Extracted records
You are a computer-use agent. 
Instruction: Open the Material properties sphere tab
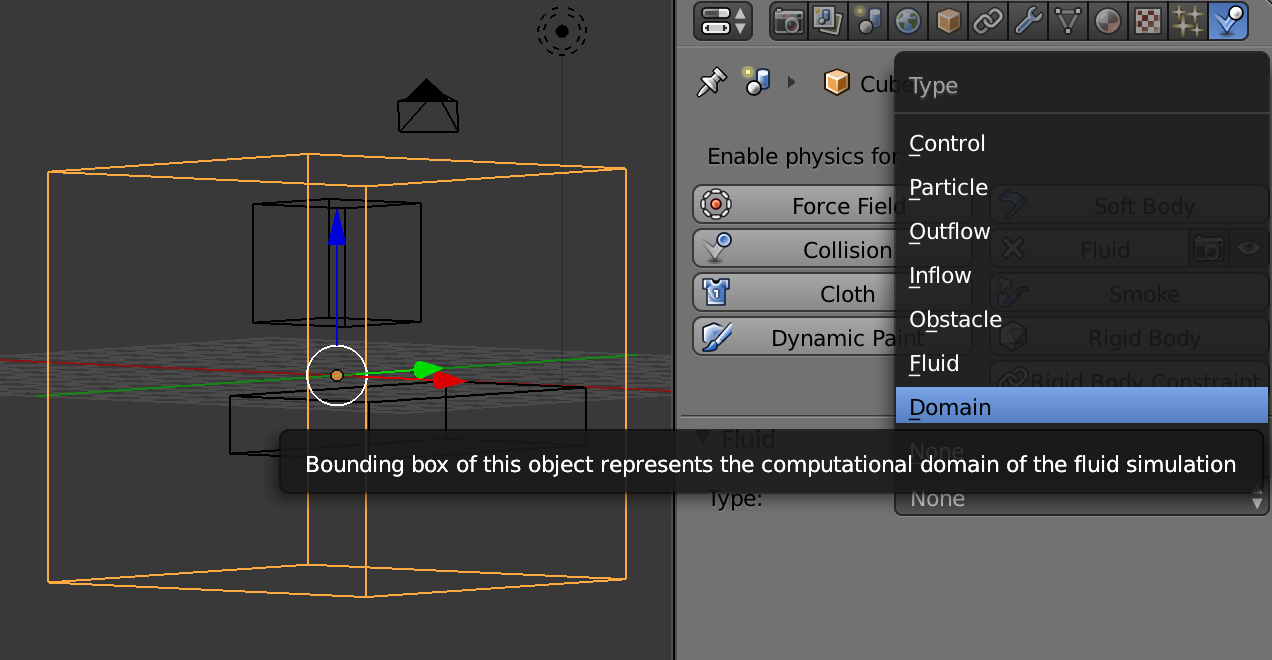(x=1108, y=21)
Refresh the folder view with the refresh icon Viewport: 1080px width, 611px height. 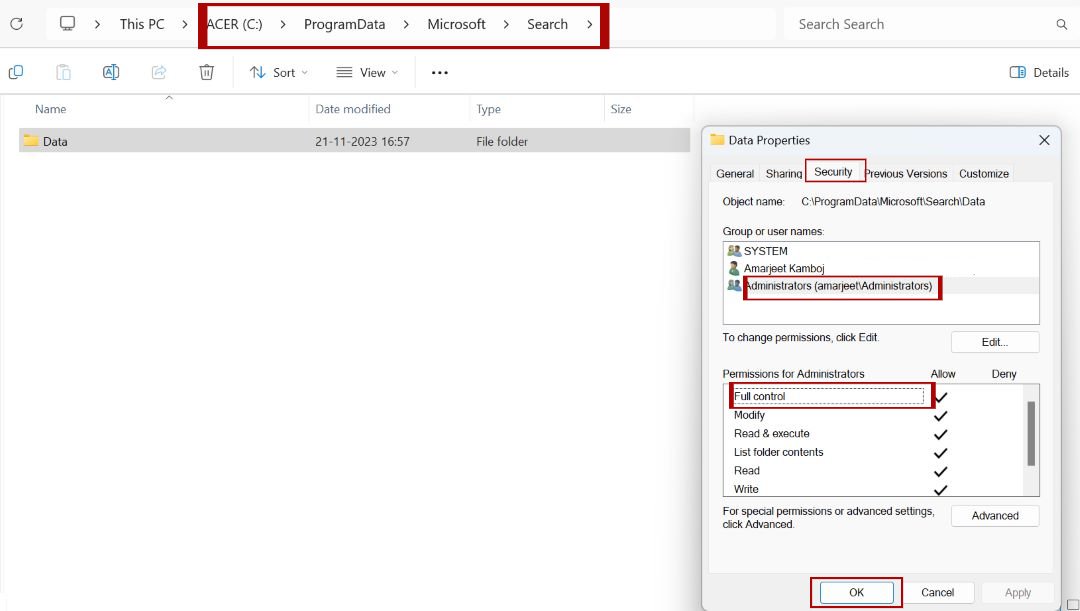coord(16,24)
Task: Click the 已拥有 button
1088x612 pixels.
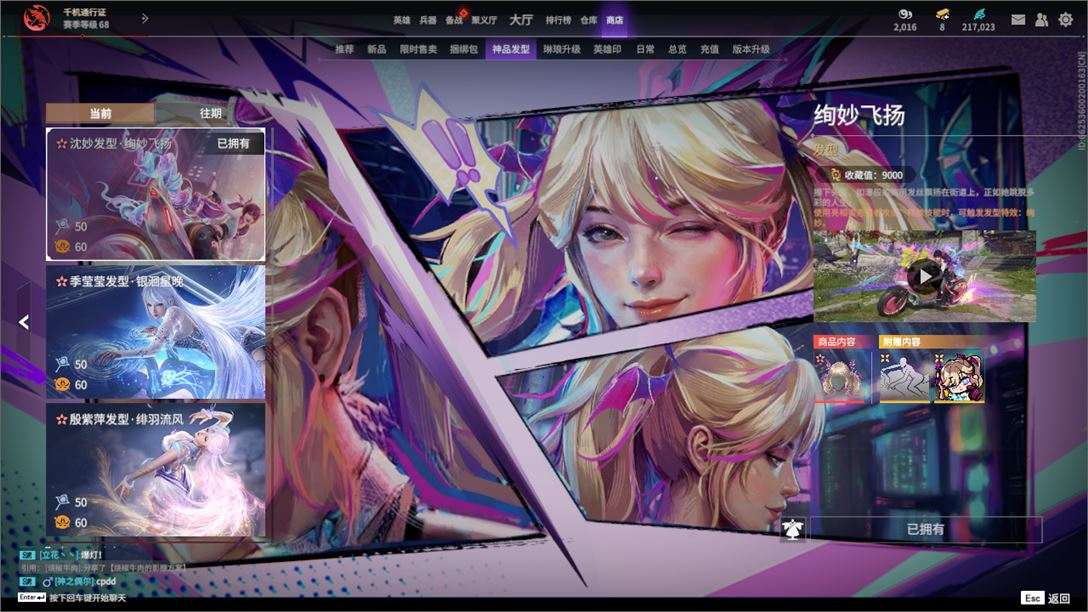Action: tap(926, 529)
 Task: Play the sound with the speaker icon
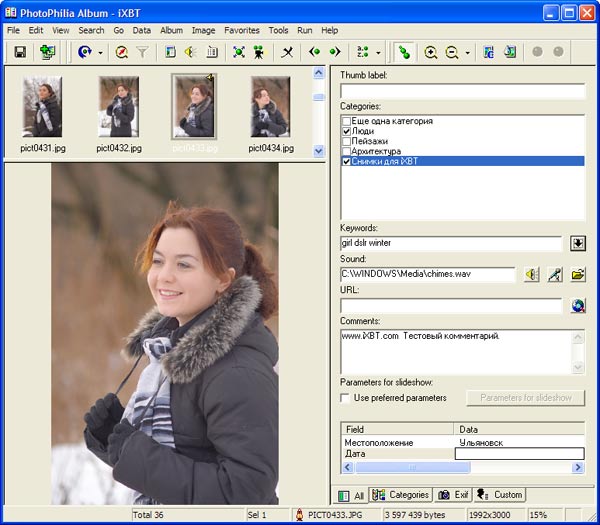click(x=531, y=274)
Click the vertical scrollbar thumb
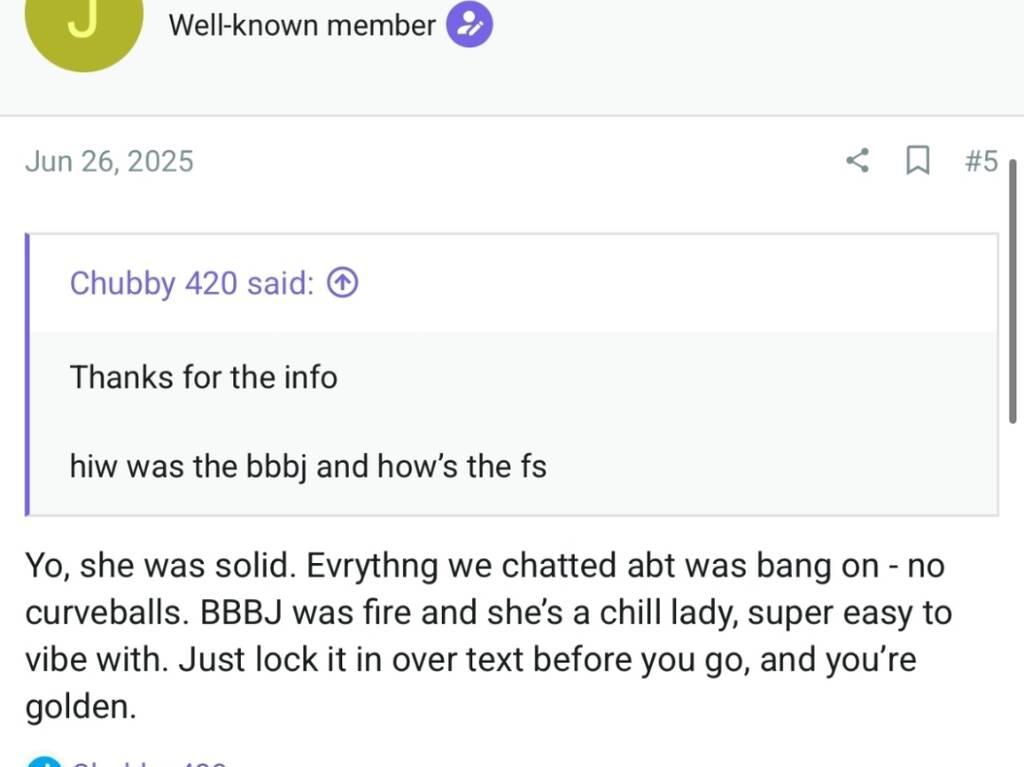Viewport: 1024px width, 767px height. point(1012,290)
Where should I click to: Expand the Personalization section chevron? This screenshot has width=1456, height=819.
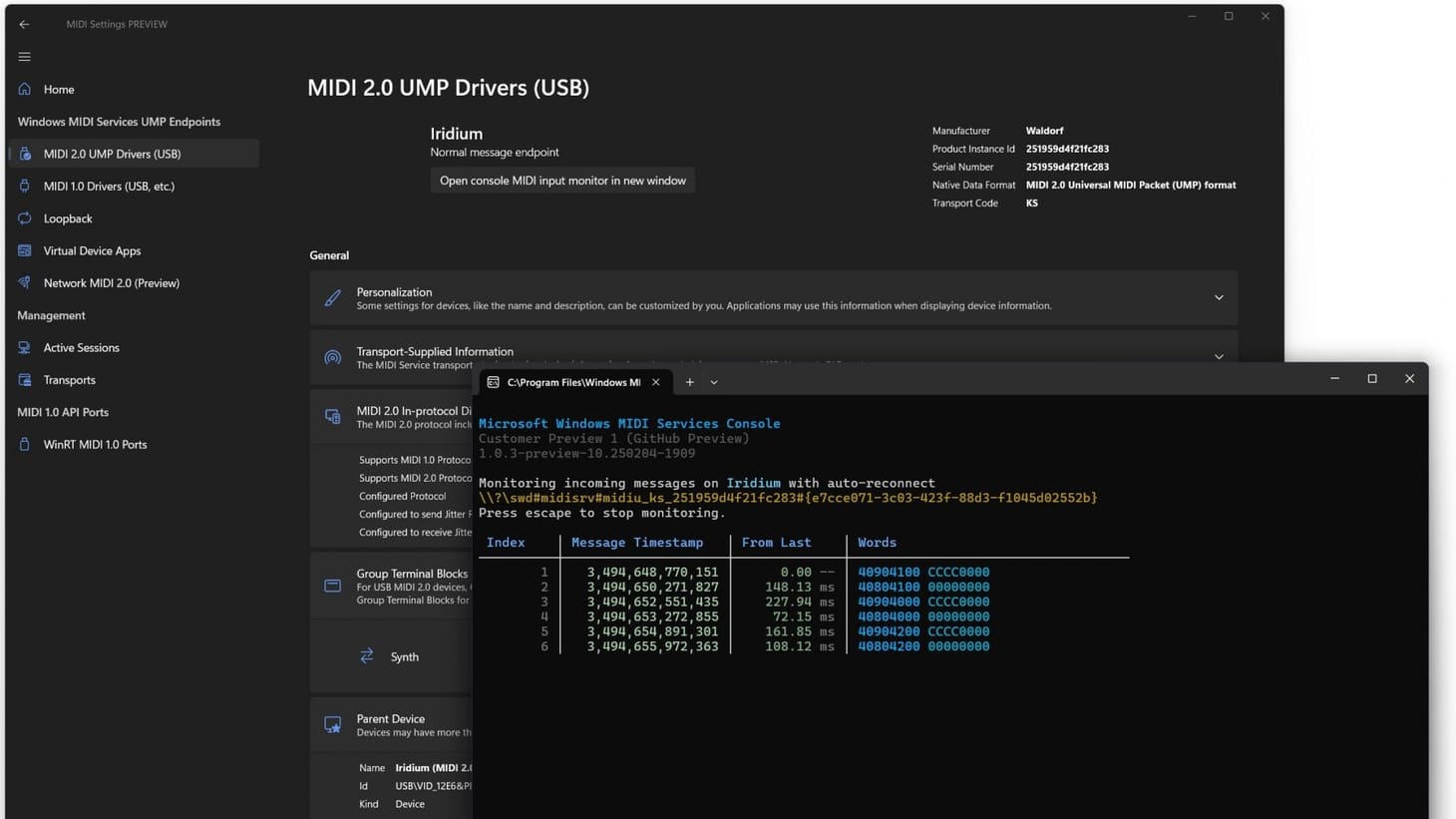tap(1219, 297)
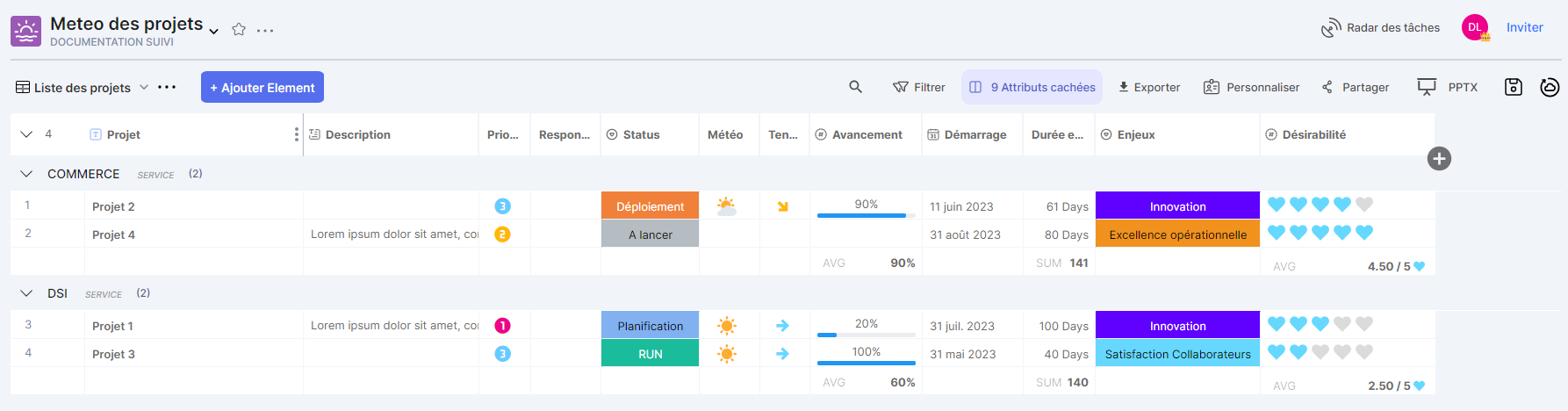Click the Inviter link
1568x411 pixels.
pyautogui.click(x=1524, y=27)
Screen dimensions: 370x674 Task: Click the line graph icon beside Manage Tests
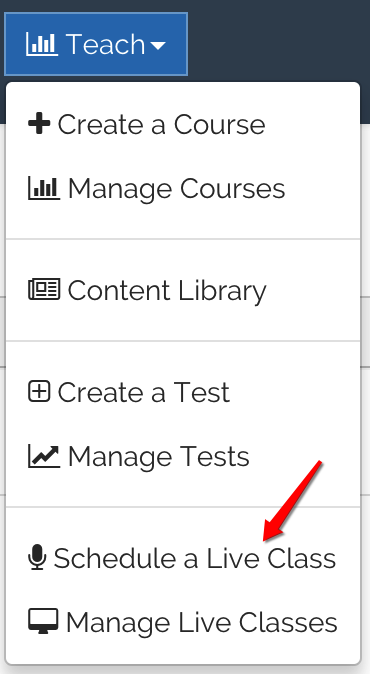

# Task to carry out:
Set down the lines from the one containing "Click the vertical scrollbar thumb" through the last line of the records above, both included, exactly as they appear and with no other text. Pictures should not be set down.

# Answer to the problem:
Click the vertical scrollbar thumb
Viewport: 1024px width, 767px height. point(1012,290)
Where should I click to: Expand the Personalization section chevron? This screenshot has width=1456, height=819.
tap(1219, 297)
Click the Inviter link
1568x411 pixels.
pyautogui.click(x=1524, y=27)
Screen dimensions: 370x674 Task: Click the line graph icon beside Manage Tests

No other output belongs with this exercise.